Trade Cases

Trump Imposes Safeguards on Washers, Solar Cells; Is Steel Next?

Written by Sandy Williams

President Trump’s decision today to impose tariffs on imports of solar panels and large washing machines in a bid to help U.S. manufacturers has heated speculation the administration may take a similar tack on the pending Section 232 rulings on steel and aluminum imports.

President Trump has approved recommendations by the U.S. International trade Commission to place safeguard tariffs on imports of residential washing machines, which the ITC determined were causing serious injury to the U.S. domestic market. The ITC initiated an investigation under Section 201 at the request of Whirlpool. The safeguards will impact imports from major South Korean competitors Samsung and LG.

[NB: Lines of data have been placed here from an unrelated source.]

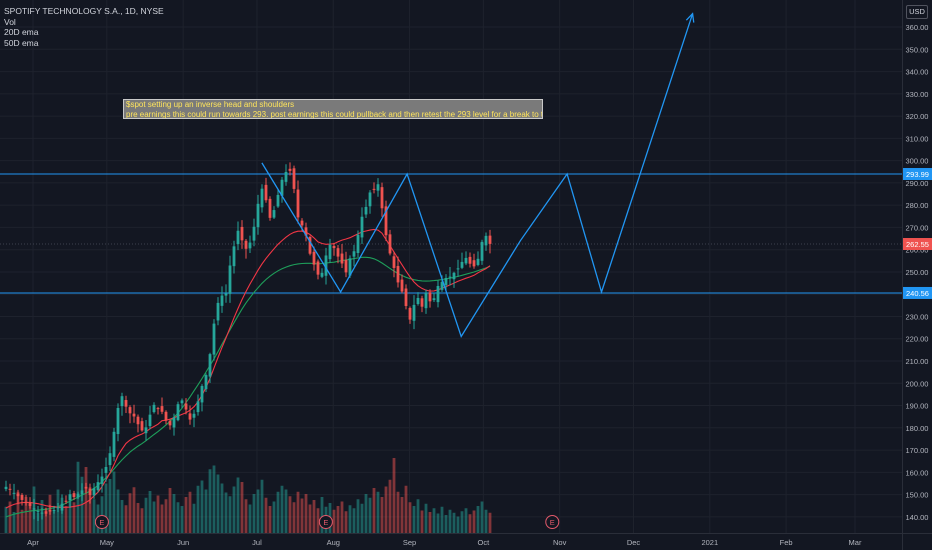 The image size is (932, 550). What do you see at coordinates (10, 22) in the screenshot?
I see `legend-volume: Vol` at bounding box center [10, 22].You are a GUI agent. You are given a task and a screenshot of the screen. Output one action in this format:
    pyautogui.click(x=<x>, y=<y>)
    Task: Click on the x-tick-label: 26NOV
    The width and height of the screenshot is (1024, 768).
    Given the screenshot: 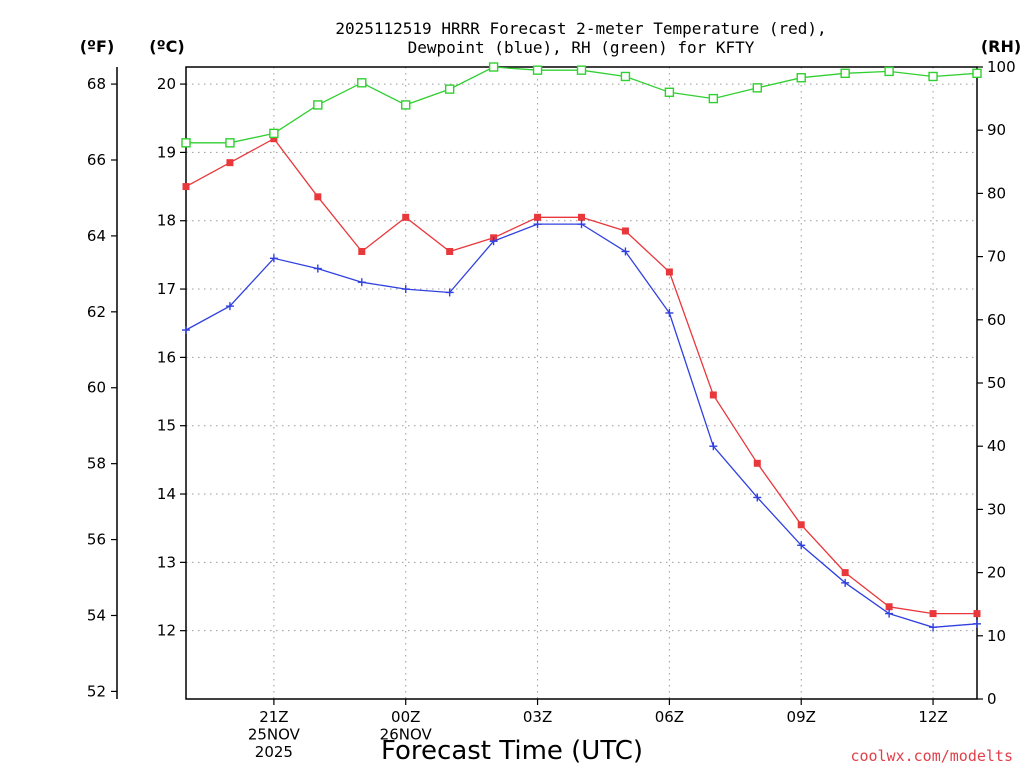 What is the action you would take?
    pyautogui.click(x=406, y=735)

Canada will be excluded from the safeguard remedy, but Mexico will not. “Under NAFTA, U.S. law requires the exclusion of Canada or Mexico from a Section 201 action if the president determines that imports from that country do not account for a substantial share of imports and do not contribute importantly to serious injury to domestic producers,” said an official from the Office of the U.S. Trade Representative. “Based on the information and findings of the ITC, the president determined that for washers, Canada met these criteria, and Mexico did not.”

The tariffs are based on quotas over a three-year period that will be reduced each year (see chart).


“These cases were filed by American businesses and thoroughly litigated at the International Trade Commission over a period of several months,” said U.S. Trade Representative Robert Lighthizer. “The ITC found that U.S. producers had been seriously injured by imports and made several recommendations to the president. Upon receiving these recommendations, my staff and I conducted an exhaustive process, which included opportunities to brief in person and through public comments, public hearings, and meetings with senior representatives. Based on this information, the Trade Policy Committee developed recommendations, which the president has accepted.


Added Lighthizer: “The president’s action makes clear again that the Trump administration will always defend American workers, farmers, ranchers and businesses in this regard.”

Whirlpool Chairman Jeff Fettig said the decision was a win for U.S. manufacturing. “This is a victory for American workers and consumers alike. By enforcing our existing trade laws, President Trump has ensured American workers will compete on a level playing field with their foreign counterparts, enabled new manufacturing jobs here in America and will usher in a new era of innovation for consumers everywhere.”

Whirlpool said it added 200 full-time positions at its manufacturing plant in Clyde, Ohio, in anticipation of increased demand from the safeguard remedy.

Samsung and LG both plan to expand manufacturing in the United States. Samsung’s new facility in Newberry, S.C., began production last week and LG’s Clarksville, Tenn., facility is scheduled to be operational sometime in 2019.

LG said in a statement following the announcement, “Soon, competition in the washer market will not be about domestic vs. foreign production. It will be about competition among washers made in the United States, in Ohio, Kentucky, Tennessee and South Carolina.”

Safeguards for Solar Imports

The president also approved recommendations for safeguard tariffs on imports of solar cells and modules. The Section 201 investigation was initiated following a petition by Suniva and SolarWorld. The tariffs, beginning with 30 percent in year one, are less than the 50 percent requested by the petitioners.


The Solar Energy Industries Association did not support the petition against imports of solar cells and modules and said the decision will cause the loss of roughly 23,000 jobs in the industry this year.

“While tariffs in this case will not create adequate cell or module manufacturing to meet U.S. demand, or keep foreign-owned Suniva and SolarWorld afloat, they will create a crisis in a part of our economy that has been thriving, which will ultimately cost tens of thousands of hard-working, blue-collar Americans their jobs,” said Abigail Ross Hopper, SEIA’s president and CEO.

“It boggles my mind that this president – any president, really – would voluntarily choose to damage one of the fastest-growing segments of our economy,” said Tony Clifford, chief development officer, Standard Solar. “This decision is misguided and denies the reality that bankrupt foreign companies will be the beneficiaries of an American taxpayer bailout.”

What is Section 201?

Section 201 of the Trade Act of 1974 authorizes the president to take action in the form of tariffs, tariff rate quotas, quantitative restrictions or other actions in response to a positive determination by the ITC that increased imports of a product are seriously injuring domestic producers. According to the statute “any action taken must facilitate a positive adjustment to import competition and provide greater economic and social benefits than costs.”

What is Section 232?

Section 232 of the Trade Expansion Act of 1962 allows the Secretary of Commerce to investigate the effects of imports on the national security of the United States. Commerce Secretary Wilbur Ross has delivered reports on both steel and aluminum imports to President Trump, who now has less than 90 days to decide whether to impose additional tariffs or quotas. Critics of the president’s America-first approach to trade policy fear any action on steel and aluminum that mirrors washing machines and solar panels could ignite a trade war with China and other foreign countries.